Assignment:
Answer with one number only: how many lines in this material contain the word "TDAH"?

##############################

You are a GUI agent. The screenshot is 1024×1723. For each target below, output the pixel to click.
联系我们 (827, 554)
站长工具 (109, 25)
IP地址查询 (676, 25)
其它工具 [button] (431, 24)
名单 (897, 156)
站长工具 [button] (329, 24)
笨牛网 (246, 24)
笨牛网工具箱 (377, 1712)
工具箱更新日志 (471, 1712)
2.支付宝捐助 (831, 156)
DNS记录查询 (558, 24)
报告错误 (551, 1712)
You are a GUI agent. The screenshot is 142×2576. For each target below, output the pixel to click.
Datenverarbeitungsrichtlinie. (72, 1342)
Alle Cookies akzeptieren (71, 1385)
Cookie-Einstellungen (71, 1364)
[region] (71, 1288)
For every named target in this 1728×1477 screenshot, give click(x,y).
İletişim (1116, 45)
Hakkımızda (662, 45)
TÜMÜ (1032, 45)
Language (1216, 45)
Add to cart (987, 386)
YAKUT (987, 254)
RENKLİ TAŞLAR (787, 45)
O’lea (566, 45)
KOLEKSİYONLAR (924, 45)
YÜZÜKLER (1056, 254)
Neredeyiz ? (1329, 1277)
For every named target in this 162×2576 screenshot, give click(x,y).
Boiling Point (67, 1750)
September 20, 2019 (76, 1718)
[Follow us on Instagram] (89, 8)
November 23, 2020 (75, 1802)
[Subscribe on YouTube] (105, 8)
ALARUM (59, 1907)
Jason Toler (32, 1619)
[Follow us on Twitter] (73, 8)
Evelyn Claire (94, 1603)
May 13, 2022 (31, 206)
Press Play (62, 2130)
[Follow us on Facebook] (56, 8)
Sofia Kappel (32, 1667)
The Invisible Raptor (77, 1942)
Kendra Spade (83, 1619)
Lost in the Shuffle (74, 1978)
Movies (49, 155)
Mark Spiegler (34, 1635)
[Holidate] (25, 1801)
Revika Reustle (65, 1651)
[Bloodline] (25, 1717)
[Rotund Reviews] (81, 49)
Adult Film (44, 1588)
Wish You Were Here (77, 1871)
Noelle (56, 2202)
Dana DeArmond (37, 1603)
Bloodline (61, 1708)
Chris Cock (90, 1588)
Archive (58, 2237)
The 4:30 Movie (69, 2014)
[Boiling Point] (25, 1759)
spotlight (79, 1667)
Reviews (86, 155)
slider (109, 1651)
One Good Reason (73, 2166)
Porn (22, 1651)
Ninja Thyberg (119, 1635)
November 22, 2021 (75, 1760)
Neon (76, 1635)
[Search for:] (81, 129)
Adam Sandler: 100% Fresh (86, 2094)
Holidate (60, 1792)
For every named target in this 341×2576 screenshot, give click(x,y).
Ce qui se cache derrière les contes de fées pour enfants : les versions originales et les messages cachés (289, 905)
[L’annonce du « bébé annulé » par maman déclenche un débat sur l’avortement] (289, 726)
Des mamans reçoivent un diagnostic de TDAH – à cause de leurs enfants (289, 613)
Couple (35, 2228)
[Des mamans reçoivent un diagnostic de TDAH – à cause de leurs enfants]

##############################

Exercise answer:
2